**TEKS BACAAN**
Robert Dahlan Al Sadani

01 Agustus 2008

Apel Terpagi atau Apel Kepagian [?]

Salam,

Hari ini tepatnya pukul 06.00 pagi tadi, saya disodori sebuah pemandangan yang sangat luar biasa hebatnya. Ratusan pegawai di jajaran Pemerintah kota Semarang, dalam sepagi itu [pukul 05.00] dikumpulkan di pelataran Balaikota Semarang. Pemandangan ini nampak cukup unik dan sangat jarang saya temui sebelumnya. Sebab, biasanya jajaran aparat negara ini baru akan berangkat pada tidak sepagi itu. Semula saya kira, apakah ini ada kaitannya dengan peringatan Isra' Mi'raj? Kemudian dengan serta merta Pemerintah kota Semarang menggelar sebuah tabligh akbar dengan tema besar 'Kultum Subuh Peringatan Isra' Mi'raj'? Atau karena ini hari Jumat, maka mereka ini dikumpulkan untuk mengikuti kuliah subuh dengan mengundang da'i tenar?

**ENTRI DATA**

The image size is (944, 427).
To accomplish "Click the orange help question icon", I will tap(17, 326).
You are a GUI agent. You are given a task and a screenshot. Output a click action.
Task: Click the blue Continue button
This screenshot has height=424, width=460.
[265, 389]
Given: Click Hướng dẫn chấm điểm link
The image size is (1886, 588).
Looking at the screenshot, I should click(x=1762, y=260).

--

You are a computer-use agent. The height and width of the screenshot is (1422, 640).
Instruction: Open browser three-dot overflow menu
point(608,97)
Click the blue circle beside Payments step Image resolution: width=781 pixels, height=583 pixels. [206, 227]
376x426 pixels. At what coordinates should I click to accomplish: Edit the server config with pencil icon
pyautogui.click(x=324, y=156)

--

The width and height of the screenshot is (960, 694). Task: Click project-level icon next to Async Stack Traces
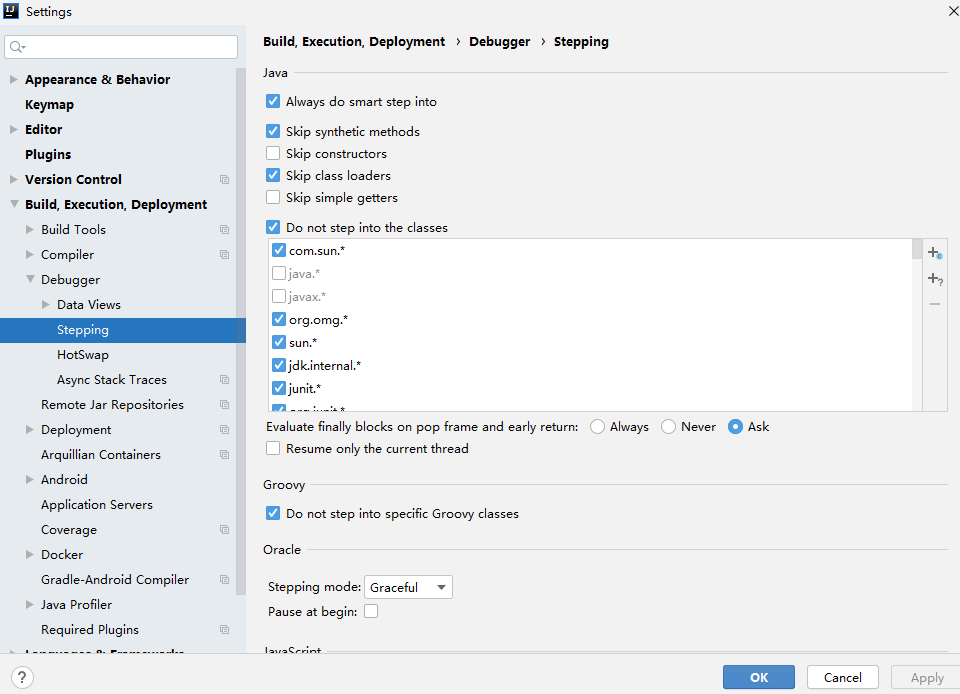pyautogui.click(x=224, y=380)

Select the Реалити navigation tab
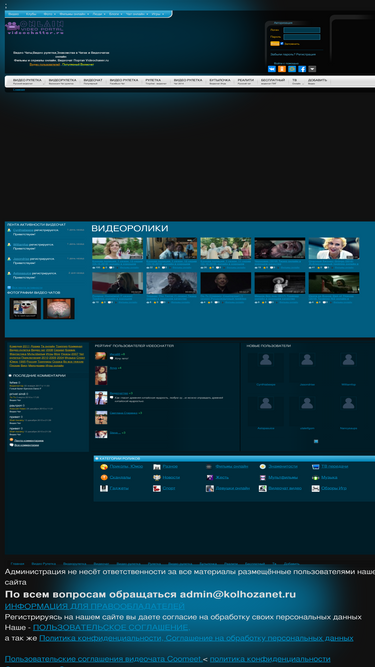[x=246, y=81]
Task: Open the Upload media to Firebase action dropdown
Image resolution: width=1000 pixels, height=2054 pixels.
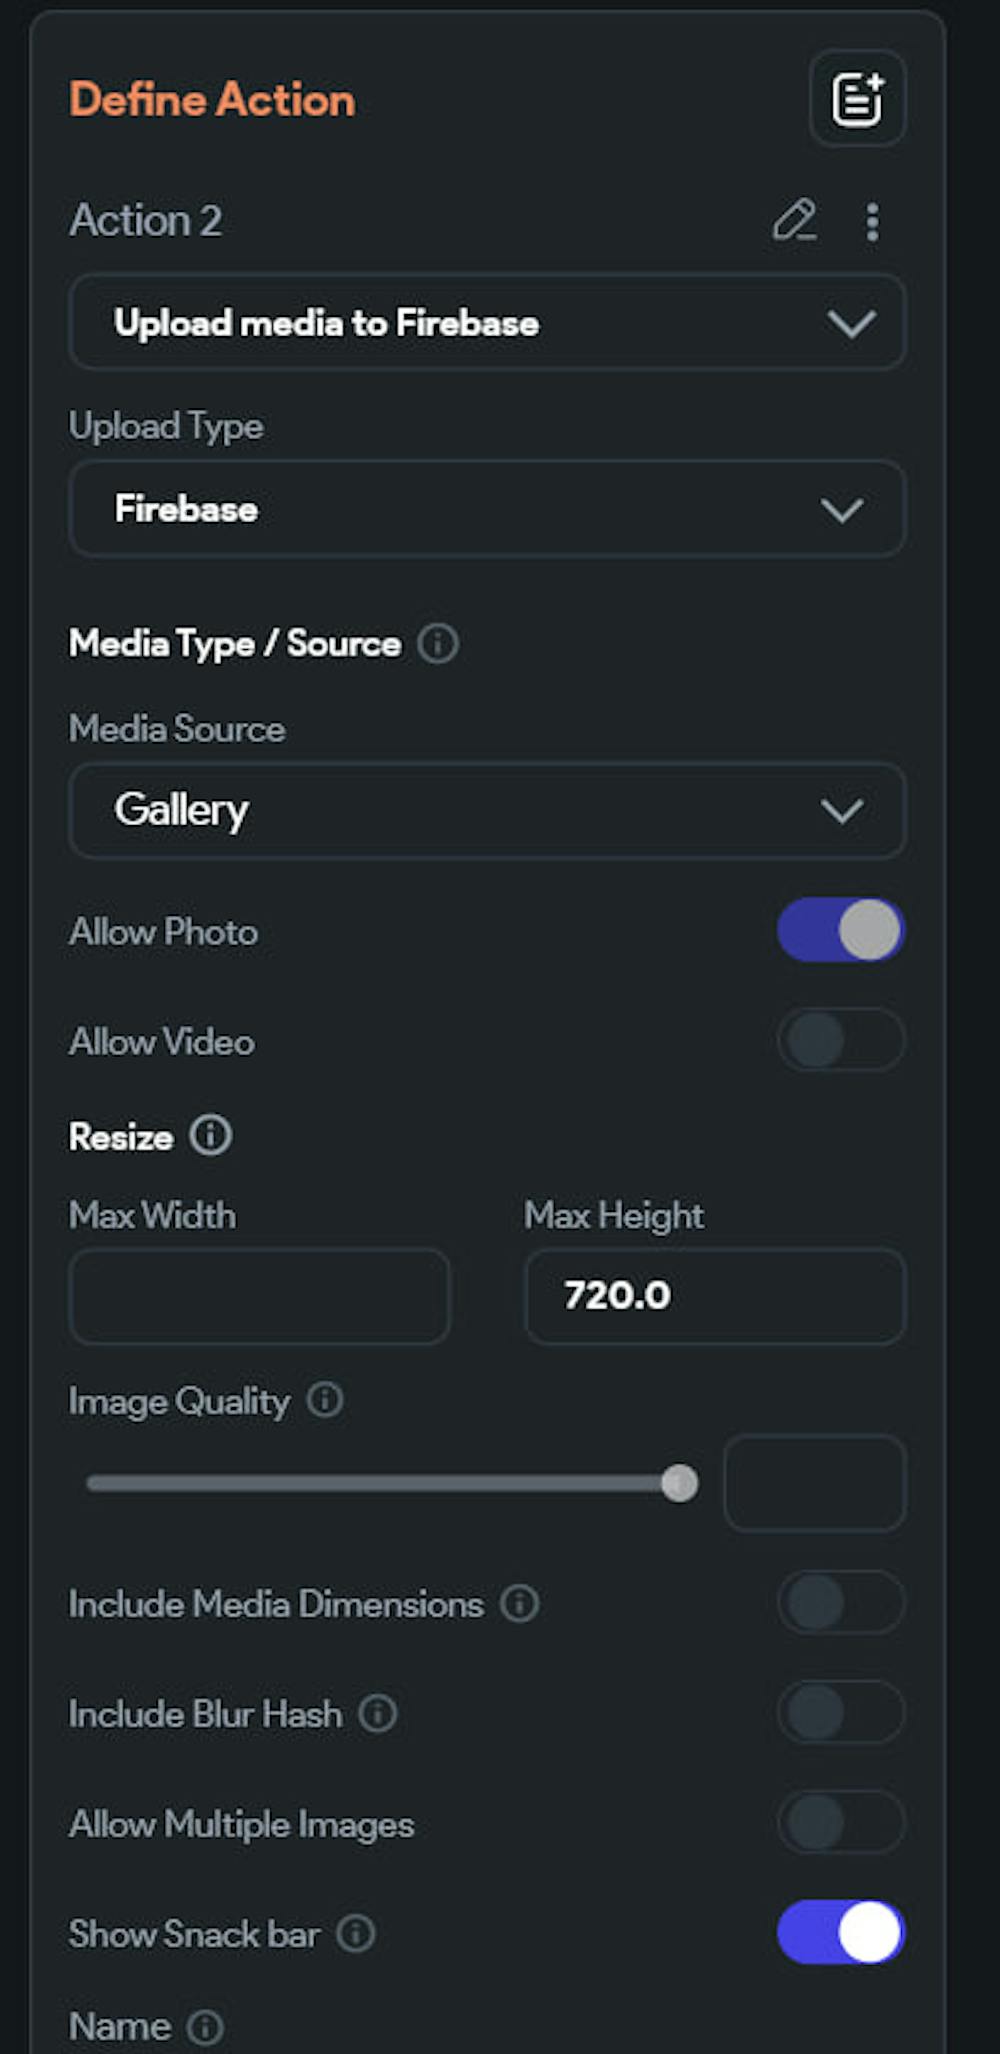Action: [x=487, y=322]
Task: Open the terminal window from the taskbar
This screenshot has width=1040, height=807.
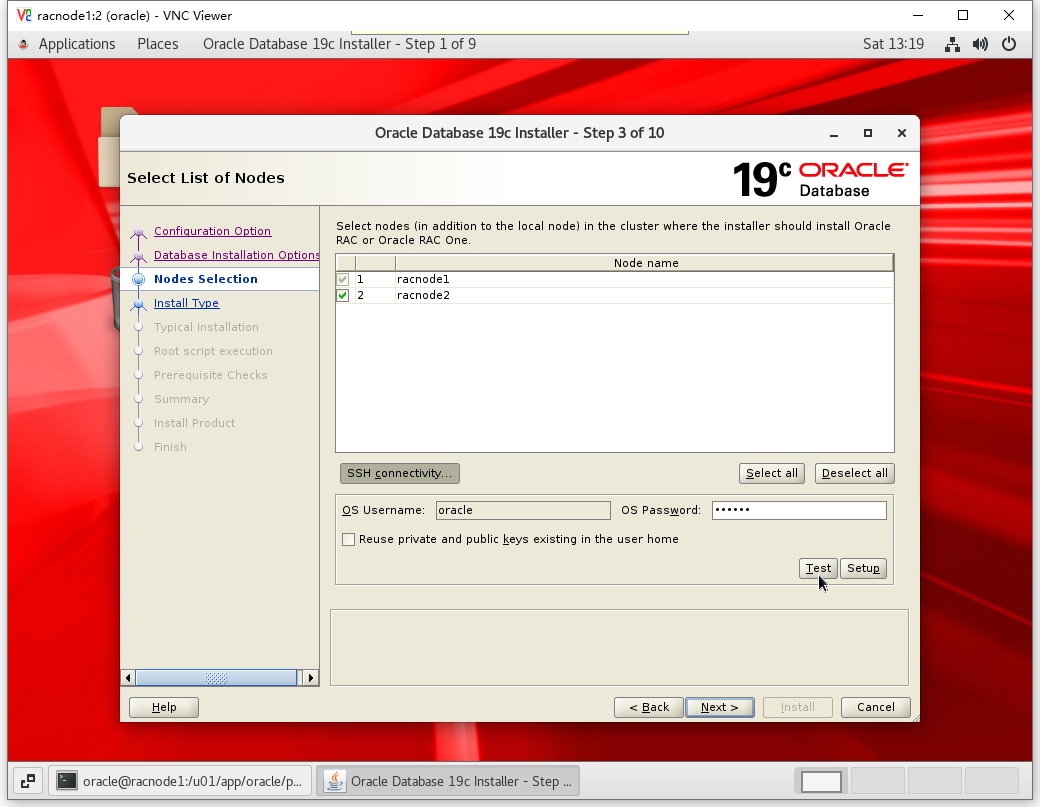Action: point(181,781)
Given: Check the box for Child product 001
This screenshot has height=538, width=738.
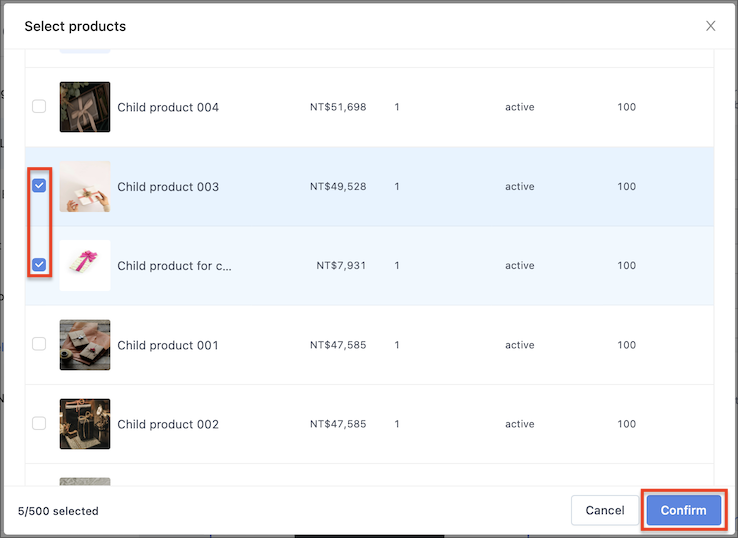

**SOAL TERTULIS 1**
Salin bagian tulisan tentang apel pagi di Balaikota Semarang, dimulai pada kata-kata "01 Agustus 2008" dan berhenti setelah kata-kata "mengundang da'i tenar?".
**SOAL TERTULIS 2**
Sebutkan semua angka yang ditulis dengan digit dalam tulisan tentang apel pagi di Balaikota Semarang.
**SOAL TERTULIS 3**
Teruskan tulisan tentang apel pagi di Balaikota Semarang mulai sesudah kalimat terakhirnya.
Catatan data di atas tidak ada hubungannya dengan teks bacaan.

**JAWABAN LATIHAN 1**
01 Agustus 2008

Apel Terpagi atau Apel Kepagian [?]

Salam,

Hari ini tepatnya pukul 06.00 pagi tadi, saya disodori sebuah pemandangan yang sangat luar biasa hebatnya. Ratusan pegawai di jajaran Pemerintah kota Semarang, dalam sepagi itu [pukul 05.00] dikumpulkan di pelataran Balaikota Semarang. Pemandangan ini nampak cukup unik dan sangat jarang saya temui sebelumnya. Sebab, biasanya jajaran aparat negara ini baru akan berangkat pada tidak sepagi itu. Semula saya kira, apakah ini ada kaitannya dengan peringatan Isra' Mi'raj? Kemudian dengan serta merta Pemerintah kota Semarang menggelar sebuah tabligh akbar dengan tema besar 'Kultum Subuh Peringatan Isra' Mi'raj'? Atau karena ini hari Jumat, maka mereka ini dikumpulkan untuk mengikuti kuliah subuh dengan mengundang da'i tenar?

**JAWABAN LATIHAN 2**
01, 2008, 06.00, 05.00

**JAWABAN LATIHAN 3**
Ternyata tidak. Perkiraan saya ini bahkan jauh meleset. Sebab, kalau mereka mau mengadakan sebuah pengajian, tentu busana yang mereka kenakan ini jelas bukan satu setel pakaian olahraga. Nah, asumsi saya kini berubah lagi. Mungkin, mereka akan melakukan jalan sehat. Karena mereka-mereka ini kan sudah terlalu sering mengendarai sepeda motor atau mobil-mobil dinas. Jadi, supaya lebih sedikit sehat, mereka harus diperjalansehatkan. Kata banyak orang ini salah satu cara untuk mengusir stress dan sedikit mampu mengurangi tekanan darah tinggi. Ya, karena dengan sedikit menggerakkan badan ini, tentu akan sedikit memberikan peluang bagi jantung ini akan lebih dapat memompa aliran darah ini dengan teratur. Tapi, sepanjang itu dilakukan dengan baik dan di lingkungan yang bersih. Lah kalau di tengah kota seperti Semarang ini?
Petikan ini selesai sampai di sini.